Goodwill and other intangible assets amounted to $38.5 million, or 3.15% of total assets, as of June 30, 2013, compared to $38.8 million, or 3.05% of total assets, as of December 31, 2012. The decrease was due to normal amortization of core deposit intangible and customer list assets.

We had no other real estate owned at June 30, 2013, and we held $102 thousand, representing a single property, of other real estate owned ("OREO") and property acquired in settlement of loans at December 31, 2012.

Total deposits decreased $36.9 million, or 3.89%, to $912.4 million at June 30, 2013, from $949.3 million at December 31, 2012. Non-interest bearing deposit accounts increased $6.1 million, or 8.27%, and interest-bearing deposit accounts decreased $43.0 million, or 4.92%, over the same period. The balances at June 30, 2013, included $5.8 million of brokered deposits, which is a decrease of $16.0 million compared to December 31, 2012. This decrease includes the call by us of $15.0 million of brokered deposits. Deposit balances at June 30, 2013, also includes $7.0 million of deposits obtained through listing services, which is unchanged compared to December 31, 2012.

Securities sold under agreements to repurchase increased $4.3 million, or 29.48%, to $18.9 million at June 30, 2013, from $14.6 million at December 31, 2012. Repurchase agreements are collateralized by some of our U.S. government and agency investment securities and letters of credit issued by FHLB.

We maintained balances of $127.2 million in advances from the FHLB at June 30, 2013, a decrease of $15.5 million from $142.7 million at December 31, 2012.

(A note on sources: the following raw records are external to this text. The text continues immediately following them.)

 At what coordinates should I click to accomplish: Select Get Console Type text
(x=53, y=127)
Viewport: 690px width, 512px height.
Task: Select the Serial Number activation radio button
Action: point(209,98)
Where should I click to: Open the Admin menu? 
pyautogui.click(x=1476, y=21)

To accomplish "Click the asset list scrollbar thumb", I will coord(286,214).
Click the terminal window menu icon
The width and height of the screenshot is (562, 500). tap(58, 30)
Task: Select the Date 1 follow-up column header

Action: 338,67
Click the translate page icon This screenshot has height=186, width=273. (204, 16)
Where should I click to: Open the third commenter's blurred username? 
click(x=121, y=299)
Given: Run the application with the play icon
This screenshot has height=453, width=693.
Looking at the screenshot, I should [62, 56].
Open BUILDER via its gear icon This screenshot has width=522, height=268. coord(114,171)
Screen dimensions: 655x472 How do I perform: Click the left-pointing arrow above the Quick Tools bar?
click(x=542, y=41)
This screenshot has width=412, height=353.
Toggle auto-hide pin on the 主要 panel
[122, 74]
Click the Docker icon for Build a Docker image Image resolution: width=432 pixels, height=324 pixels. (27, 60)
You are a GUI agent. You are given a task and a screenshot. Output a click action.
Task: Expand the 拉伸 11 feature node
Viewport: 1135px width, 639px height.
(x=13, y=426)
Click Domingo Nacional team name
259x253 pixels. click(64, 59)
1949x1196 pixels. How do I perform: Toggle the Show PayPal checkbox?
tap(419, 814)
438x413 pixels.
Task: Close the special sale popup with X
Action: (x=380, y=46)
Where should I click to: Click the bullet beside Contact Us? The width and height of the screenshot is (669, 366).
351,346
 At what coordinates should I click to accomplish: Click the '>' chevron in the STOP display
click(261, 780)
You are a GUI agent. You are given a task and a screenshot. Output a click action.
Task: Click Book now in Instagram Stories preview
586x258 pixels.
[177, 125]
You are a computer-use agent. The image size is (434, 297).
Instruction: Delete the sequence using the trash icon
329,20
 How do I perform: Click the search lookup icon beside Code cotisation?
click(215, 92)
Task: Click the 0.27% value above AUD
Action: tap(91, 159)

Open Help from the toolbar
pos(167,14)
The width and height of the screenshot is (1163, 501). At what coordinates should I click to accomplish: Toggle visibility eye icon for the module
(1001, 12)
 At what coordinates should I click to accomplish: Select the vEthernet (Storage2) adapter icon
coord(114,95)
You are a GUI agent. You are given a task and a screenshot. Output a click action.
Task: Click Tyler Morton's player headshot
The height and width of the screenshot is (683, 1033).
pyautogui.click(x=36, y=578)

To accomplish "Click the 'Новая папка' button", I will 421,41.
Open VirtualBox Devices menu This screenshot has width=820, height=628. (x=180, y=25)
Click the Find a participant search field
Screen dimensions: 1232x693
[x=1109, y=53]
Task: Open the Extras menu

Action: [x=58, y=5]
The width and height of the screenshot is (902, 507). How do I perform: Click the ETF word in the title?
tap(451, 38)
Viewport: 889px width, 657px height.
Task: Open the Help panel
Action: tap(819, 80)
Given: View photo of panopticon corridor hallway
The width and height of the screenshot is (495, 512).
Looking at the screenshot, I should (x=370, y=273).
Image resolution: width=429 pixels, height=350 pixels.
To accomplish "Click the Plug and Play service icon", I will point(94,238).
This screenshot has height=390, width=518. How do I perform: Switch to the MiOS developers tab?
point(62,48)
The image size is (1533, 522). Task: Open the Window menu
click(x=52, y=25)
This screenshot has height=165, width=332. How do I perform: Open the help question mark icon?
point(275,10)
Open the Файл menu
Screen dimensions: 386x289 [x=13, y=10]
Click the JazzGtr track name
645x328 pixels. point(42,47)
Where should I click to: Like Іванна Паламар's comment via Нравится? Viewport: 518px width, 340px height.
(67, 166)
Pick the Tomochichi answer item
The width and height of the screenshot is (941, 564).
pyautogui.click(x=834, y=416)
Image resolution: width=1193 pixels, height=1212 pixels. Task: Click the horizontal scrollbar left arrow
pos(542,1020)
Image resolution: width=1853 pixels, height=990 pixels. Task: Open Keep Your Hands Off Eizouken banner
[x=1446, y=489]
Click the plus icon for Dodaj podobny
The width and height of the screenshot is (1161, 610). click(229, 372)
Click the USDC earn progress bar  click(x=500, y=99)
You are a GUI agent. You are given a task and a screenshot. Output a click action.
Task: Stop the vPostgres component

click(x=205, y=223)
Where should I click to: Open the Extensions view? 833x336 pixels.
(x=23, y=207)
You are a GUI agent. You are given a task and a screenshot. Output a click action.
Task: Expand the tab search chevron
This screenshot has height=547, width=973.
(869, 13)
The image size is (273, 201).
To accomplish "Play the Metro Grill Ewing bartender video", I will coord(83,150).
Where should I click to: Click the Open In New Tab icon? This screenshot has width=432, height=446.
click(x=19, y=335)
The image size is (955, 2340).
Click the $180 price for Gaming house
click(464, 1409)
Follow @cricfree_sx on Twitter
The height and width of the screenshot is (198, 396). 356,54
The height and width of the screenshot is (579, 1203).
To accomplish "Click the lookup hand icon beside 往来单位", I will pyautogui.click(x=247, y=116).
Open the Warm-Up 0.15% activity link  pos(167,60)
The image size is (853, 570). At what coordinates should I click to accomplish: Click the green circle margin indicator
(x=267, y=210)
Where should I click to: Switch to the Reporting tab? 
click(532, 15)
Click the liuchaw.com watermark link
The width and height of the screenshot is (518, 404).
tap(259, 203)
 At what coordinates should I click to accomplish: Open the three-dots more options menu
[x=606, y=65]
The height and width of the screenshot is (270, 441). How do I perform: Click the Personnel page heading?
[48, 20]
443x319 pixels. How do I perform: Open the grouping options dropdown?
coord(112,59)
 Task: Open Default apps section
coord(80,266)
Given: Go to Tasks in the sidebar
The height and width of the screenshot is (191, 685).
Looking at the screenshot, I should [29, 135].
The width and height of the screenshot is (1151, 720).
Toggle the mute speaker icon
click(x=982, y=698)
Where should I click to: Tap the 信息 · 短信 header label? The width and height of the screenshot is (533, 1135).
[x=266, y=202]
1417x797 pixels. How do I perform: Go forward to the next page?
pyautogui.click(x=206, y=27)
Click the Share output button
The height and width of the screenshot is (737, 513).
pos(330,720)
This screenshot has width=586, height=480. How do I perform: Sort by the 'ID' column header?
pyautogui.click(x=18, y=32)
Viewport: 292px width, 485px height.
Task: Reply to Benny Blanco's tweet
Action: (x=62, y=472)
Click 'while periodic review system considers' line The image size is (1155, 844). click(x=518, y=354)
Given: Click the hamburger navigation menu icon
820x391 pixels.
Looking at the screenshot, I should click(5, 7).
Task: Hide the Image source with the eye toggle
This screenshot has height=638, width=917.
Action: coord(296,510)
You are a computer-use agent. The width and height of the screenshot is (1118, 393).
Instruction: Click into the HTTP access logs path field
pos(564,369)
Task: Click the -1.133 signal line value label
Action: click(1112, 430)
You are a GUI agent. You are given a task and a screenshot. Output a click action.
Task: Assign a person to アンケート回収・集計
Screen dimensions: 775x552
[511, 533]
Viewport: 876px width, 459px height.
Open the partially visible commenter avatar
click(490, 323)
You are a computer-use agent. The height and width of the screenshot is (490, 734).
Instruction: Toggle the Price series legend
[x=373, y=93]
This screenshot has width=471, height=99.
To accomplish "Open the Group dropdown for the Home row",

Allowance and Provision for Loan Losses

We maintain an allowance for loan losses to absorb losses inherent in the loan portfolio. Adjustments to the allowance for loan losses are charged to income through the provision for loan losses. We test the adequacy of the allowance for loan losses at least quarterly by preparing an analysis applying loss factors to outstanding loans by type. This analysis stratifies the loan portfolio by loan type and assigns a loss factor to each type based on an assessment of the risk associated with each type. In determining the loss factors, we consider historical losses and market conditions. Loss factors may be adjusted for qualitative factors that, in management's judgment, affect the collectability of the portfolio.

The allowance for loan losses incorporates the results of measuring impairment for specifically identified non-homogenous problem loans in accordance with ASC 310-10-35, "Receivables-Loans and Debt Securities Acquired with Deteriorated Credit Quality-Subsequent Measurement." In accordance with ASC 310-10-35, the specific allowance reduces the carrying amount of the impaired loans to their estimated fair value. A loan is recognized as impaired when it is probable that principal and/or interest is not collectible in accordance with the contractual terms of the loan. Measurement of impairment can be based on the present value of expected cash flows discounted at the loan's effective interest rate, the market price of the loan, or the fair value of the collateral if the loan is collateral dependent. Measurement of impairment does not apply to large groups of smaller balance homogenous loans such as residential mortgage, home equity, or installment loans that are collectively evaluated for impairment.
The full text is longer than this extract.